To do:
List every mountain named in the mountain biking race report below.

But before we started, as promised, here’s a shot of Chris and I (David) with one of the famous white squirrels of Brevard!  OK, maybe the sneakers give it away, but that’s just a guy in a (somewhat tattered) squirrel suit.

The final stage started with a controlled roll-out, with police escort, onto the road that leads out of Pisgah Forest from our daily start/finish site at the base of Black Mountain.  We even got to stop traffic at an intersection (but the people of Brevard were exceedingly polite about the whole event, but perhaps they were just utterly perplexed by the sight of 50-odd spandex clad mountain bikers rolling down the road)!  Once we turned onto the main highway leading north, towards our first singletrack of the day, I tried to stay tucked in with the lead group as long as I could, but faded off the back on the first big hill (the first 4 days were really catching up with me).  Chris dropped back and we pacelined the rest of the paved miles until our turnoff onto the first big fire road climb of the day.

Soon enough we hit singletrack, a fun rolling stretch along Turkeypen Gap, before we dropped down to a creekside trail.  We waded through the chilly water many times  as the trail zig-zagged back and forth across the stream.  The first crossing was the deepest, but it was only about knee-high this year:

Since I had my GoPro HD Hero helmet cam ready to go, I made a little compilation of the stream crossing action, to give you a feel for the experience:

Once we finished the lowland stretch of stream crossings, the trail pointed ever upward and we started the long climb to the top of Laurel Mountain.  As I said, it was a beautiful day, so attempting this climb without blinding snow made it eminently more enjoyable, but it was still a hard slog.  We are definitely not elite level mountain bikers by any means, so riding for 5 straight days for over 5 hours was really starting to wear me down.  Even what would normally be fast and fun singletrack just became a matter of survival.

But battle on we did, pushing our bikes up Laurel Mountain when we had to (well, everyone had to at some point, as it was ridiculously steep)!  Once at the top, the view was amazing, but we soon had out hands full with the descent off of Pilot Mountain.  Rocky hairpin switchbacks greeted us for miles as we plunged downward–we needed every suspension advantage from our GT Sensor 9rs to get down in one piece.  Here I am navigating the “humvee” section near the bottom of Pilot Mountain:

After some paved road connectors, it was back onto the Avery Creek Trail for one last hurrah of Pisgah singletrack.

Entries supplied:
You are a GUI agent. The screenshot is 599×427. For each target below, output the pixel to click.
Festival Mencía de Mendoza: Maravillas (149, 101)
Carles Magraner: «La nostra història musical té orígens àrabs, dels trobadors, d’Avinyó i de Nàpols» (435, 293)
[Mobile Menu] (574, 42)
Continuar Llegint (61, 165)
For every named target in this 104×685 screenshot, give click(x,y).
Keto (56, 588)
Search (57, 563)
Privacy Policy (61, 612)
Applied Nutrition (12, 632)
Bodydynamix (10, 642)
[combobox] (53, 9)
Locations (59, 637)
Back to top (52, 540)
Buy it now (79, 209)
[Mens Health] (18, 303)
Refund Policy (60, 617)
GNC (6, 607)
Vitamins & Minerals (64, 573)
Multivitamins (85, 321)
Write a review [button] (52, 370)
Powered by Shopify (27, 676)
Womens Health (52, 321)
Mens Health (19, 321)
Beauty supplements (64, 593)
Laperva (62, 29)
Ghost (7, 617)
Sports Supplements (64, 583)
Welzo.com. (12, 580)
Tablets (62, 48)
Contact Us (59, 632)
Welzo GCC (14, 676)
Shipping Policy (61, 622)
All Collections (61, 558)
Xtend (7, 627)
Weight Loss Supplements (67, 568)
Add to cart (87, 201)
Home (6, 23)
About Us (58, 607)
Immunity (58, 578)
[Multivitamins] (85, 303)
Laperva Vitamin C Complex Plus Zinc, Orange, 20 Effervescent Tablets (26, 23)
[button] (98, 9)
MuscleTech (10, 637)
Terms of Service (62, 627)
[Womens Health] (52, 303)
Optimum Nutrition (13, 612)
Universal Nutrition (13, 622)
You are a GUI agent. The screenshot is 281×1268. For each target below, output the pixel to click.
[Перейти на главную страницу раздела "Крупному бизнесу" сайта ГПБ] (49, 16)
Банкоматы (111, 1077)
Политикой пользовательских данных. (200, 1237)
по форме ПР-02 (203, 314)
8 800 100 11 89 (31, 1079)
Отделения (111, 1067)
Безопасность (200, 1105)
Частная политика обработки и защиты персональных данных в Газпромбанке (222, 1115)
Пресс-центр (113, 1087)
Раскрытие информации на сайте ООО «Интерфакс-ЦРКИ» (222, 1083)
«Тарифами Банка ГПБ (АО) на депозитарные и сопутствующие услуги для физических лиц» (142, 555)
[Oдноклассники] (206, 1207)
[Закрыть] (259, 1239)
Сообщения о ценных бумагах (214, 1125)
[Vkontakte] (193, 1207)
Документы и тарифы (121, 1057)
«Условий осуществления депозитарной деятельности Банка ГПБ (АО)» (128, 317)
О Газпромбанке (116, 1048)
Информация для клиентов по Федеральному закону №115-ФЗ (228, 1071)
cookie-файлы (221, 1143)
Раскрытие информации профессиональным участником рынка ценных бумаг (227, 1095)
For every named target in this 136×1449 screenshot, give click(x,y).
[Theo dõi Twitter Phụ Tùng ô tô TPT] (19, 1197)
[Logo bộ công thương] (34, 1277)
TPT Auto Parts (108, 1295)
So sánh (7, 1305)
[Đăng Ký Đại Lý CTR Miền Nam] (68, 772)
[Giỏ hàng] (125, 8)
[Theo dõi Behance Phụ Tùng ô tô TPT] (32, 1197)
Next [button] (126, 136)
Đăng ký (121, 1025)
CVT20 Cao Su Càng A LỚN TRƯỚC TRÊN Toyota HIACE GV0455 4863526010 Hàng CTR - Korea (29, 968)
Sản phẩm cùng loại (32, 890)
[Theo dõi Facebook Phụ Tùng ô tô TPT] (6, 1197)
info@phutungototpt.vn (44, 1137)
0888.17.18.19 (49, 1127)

...

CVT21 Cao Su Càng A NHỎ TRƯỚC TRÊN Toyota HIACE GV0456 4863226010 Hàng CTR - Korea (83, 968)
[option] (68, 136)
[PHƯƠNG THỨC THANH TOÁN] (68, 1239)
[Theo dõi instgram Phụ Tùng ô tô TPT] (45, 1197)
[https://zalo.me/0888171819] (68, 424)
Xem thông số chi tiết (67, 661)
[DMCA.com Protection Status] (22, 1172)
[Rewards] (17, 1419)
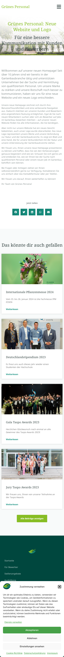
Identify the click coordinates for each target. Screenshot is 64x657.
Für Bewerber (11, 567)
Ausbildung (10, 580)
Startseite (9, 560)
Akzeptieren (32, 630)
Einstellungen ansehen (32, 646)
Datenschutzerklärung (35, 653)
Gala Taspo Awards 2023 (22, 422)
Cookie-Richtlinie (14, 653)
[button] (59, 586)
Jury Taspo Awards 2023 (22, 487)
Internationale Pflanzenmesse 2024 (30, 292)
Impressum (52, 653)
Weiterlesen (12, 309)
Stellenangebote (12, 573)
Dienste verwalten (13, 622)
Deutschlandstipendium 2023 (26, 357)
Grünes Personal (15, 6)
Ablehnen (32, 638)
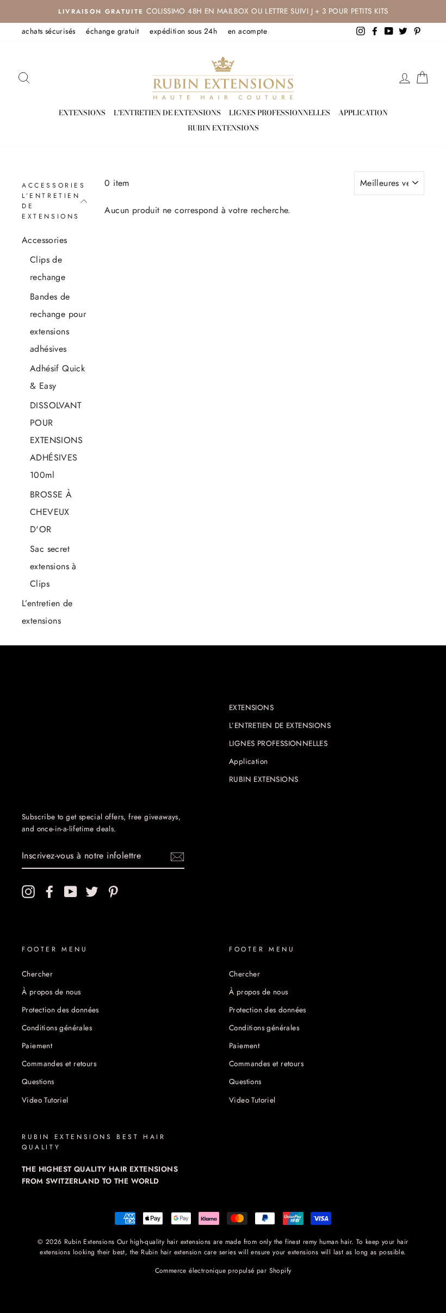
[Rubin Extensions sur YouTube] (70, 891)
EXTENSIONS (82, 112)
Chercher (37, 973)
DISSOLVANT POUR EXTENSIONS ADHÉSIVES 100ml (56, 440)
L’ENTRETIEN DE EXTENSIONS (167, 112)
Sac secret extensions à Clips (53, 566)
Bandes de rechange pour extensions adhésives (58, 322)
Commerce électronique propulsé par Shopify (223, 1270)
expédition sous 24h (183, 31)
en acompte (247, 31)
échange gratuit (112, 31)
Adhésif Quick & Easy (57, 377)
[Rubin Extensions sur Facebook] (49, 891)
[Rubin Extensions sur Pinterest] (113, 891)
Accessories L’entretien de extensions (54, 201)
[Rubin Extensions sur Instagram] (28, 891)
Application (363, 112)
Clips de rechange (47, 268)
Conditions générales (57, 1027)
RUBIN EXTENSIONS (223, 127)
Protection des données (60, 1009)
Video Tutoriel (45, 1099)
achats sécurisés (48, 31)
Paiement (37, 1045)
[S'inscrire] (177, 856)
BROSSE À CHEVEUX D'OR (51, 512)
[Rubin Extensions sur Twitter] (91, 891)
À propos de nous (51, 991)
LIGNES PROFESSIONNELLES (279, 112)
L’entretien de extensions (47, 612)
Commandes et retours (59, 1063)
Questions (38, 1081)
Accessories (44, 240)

==

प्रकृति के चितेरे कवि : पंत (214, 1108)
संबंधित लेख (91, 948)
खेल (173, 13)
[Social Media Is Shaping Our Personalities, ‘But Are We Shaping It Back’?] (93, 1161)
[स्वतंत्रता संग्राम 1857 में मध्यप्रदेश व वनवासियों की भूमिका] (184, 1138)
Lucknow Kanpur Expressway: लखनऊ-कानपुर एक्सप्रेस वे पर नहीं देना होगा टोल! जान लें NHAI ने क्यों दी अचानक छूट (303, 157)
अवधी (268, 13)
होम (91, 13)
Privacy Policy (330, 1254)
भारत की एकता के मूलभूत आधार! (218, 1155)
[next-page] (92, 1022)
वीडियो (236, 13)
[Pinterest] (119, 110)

Response to this exercise:
Black Mountain, Laurel Mountain, Pilot Mountain